_TEXT_
┄┄┄┄┄┄┄┄┄┄┄┄┄┄┄┄┄┄┄┄

Mexico attracted foreign direct investment (FDI) of up to US$36.9 billion, of which the manufacturing industry accounted for 53%, mainly concentrated in industries such as automobiles, electronics and pharmaceuticals. This trend has attracted many well-known companies to invest in and build factories, such as Tesla and BMW. Tesla plans to invest $10 billion in Mexico to build a factory, with production capacity expected to reach 1 million electric vehicles by 2025. In addition, BMW also announced an investment of 800 million euros to build a battery factory in Mexico.
Mexico also benefits from the implementation of USMCA policies. The USMCA policy has enhanced the competitiveness of Mexico’s manufacturing industry and made it more stable in the global industrial chain. For example, at least 75% of automotive parts need to be produced in North America, a regulation that brings new development opportunities to Mexico’s automobile manufacturing industry.
It is expected that by 2026, Mexico will attract up to US$48 billion in foreign capital, and the scale of “near-shore manufacturing” will also exceed US$1.2 trillion. However, with the rise of countries such as India and Vietnam, the competitive pressure on Mexico in the manufacturing sector has gradually increased. In order to maintain a leading position, Mexico must continuously improve its technical strength and supply chain resilience.

┄┄┄┄┄┄┄┄┄┄┄┄┄┄┄┄┄┄┄┄

_RECORDS SUPPLIED_
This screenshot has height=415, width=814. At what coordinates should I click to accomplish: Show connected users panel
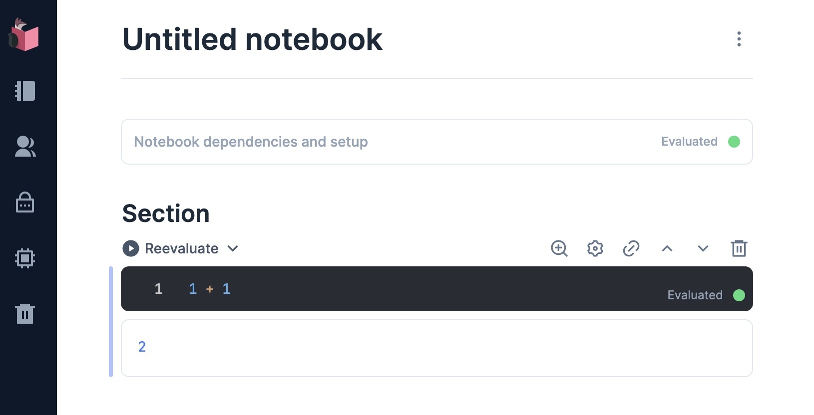tap(25, 147)
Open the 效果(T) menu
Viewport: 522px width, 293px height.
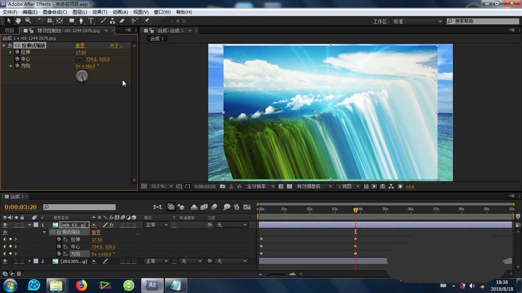coord(99,12)
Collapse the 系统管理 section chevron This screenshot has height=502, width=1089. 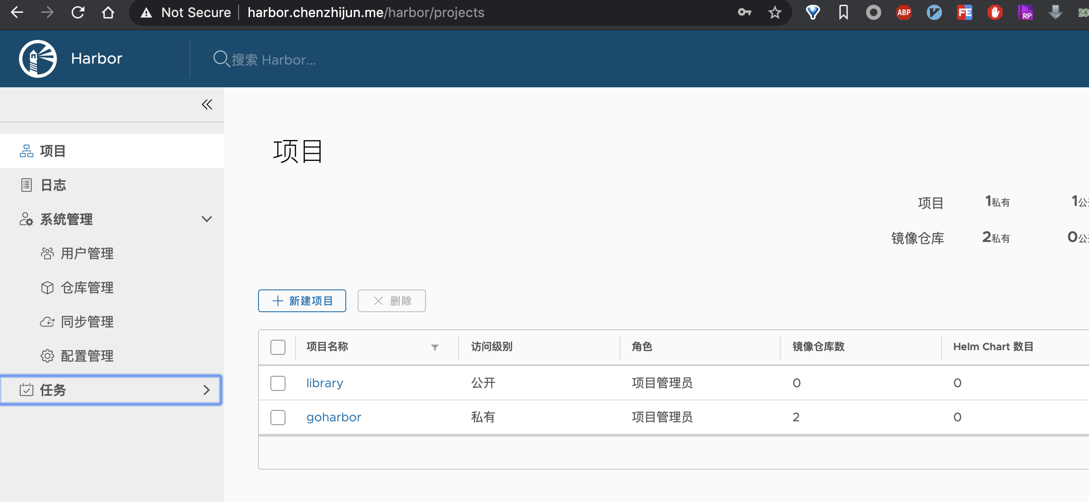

┄┄┄┄┄┄┄┄┄┄┄┄┄┄┄┄┄┄┄┄

_PROBLEMS TO WORK ON_
• A. Answer from the text on Mexico's manufacturing investment:
(i) What share of Mexico's foreign direct investment went to the manufacturing industry?
(ii) Under USMCA, what minimum percentage of automotive parts must be produced in North America?
(iii) How much foreign capital is Mexico expected to attract by 2026?
• B. List every monetary amount given in the text on Mexico's manufacturing investment.
The rows play no part in what follows.

_EXPECTED RESULTS_
• A.
(i) 53%
(ii) At least 75%
(iii) Up to US$48 billion

• B.
US$36.9 billion
$10 billion
800 million euros
US$48 billion
US$1.2 trillion